Activity ->
The lines to return are those below that contain the word "will".

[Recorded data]
□ □ □ □ □
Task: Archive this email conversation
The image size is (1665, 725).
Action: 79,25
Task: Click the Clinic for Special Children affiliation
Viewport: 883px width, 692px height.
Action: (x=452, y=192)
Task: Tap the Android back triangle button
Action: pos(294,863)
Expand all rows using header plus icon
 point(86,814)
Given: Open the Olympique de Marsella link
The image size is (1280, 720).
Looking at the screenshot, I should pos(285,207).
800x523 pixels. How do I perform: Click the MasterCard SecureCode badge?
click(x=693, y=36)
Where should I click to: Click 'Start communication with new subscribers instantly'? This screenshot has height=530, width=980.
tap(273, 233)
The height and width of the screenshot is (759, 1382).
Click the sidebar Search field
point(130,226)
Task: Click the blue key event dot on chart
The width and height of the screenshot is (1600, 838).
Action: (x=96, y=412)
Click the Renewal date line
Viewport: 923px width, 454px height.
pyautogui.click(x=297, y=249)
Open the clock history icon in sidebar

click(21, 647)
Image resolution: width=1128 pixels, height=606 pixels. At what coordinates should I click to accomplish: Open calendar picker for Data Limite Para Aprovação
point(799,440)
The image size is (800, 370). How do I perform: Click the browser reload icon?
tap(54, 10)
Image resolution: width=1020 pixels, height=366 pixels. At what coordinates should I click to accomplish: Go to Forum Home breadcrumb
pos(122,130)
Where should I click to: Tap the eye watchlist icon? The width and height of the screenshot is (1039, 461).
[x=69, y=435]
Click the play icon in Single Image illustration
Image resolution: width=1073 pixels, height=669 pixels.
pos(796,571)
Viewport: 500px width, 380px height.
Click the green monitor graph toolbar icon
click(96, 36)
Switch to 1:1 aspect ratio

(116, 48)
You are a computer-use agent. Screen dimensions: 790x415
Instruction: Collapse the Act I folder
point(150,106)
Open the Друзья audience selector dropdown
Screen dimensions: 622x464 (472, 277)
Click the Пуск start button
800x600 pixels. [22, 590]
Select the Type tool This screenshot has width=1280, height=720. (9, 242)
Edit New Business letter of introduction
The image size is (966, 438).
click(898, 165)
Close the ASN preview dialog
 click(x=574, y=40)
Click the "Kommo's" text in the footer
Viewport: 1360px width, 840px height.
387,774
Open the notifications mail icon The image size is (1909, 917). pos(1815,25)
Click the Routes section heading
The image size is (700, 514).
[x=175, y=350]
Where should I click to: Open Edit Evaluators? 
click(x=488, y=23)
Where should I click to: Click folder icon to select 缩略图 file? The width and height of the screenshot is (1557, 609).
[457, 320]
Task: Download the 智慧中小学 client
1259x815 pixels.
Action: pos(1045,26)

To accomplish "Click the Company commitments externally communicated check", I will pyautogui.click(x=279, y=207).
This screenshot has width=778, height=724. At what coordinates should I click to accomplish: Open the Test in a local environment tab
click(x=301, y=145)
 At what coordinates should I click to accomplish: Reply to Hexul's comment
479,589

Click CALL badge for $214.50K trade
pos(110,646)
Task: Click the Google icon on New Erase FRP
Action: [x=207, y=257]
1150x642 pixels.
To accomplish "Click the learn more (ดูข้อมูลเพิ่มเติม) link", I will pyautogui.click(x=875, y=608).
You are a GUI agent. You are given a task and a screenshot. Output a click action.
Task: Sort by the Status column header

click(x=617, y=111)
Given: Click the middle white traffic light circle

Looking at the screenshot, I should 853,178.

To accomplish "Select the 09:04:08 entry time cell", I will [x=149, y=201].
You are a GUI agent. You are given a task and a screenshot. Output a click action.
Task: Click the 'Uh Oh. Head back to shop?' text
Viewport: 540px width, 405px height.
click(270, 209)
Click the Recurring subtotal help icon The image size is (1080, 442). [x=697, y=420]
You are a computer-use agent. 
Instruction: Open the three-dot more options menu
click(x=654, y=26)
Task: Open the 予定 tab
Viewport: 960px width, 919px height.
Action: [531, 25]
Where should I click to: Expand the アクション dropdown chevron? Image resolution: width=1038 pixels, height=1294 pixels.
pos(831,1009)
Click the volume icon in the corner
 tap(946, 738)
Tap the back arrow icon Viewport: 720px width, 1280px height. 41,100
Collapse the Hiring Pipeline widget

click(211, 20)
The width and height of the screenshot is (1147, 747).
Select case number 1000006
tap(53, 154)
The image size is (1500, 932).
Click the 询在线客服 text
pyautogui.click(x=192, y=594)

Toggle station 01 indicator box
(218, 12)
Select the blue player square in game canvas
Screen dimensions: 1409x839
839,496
□ □ □ □ □
Response below ->
To accomplish "Click the Company commitments externally communicated check", I will pyautogui.click(x=279, y=207).
To accomplish "Click the learn more (ดูข้อมูลเพิ่มเติม) link", I will pyautogui.click(x=875, y=608).
To accomplish "Select the 09:04:08 entry time cell", I will [x=149, y=201].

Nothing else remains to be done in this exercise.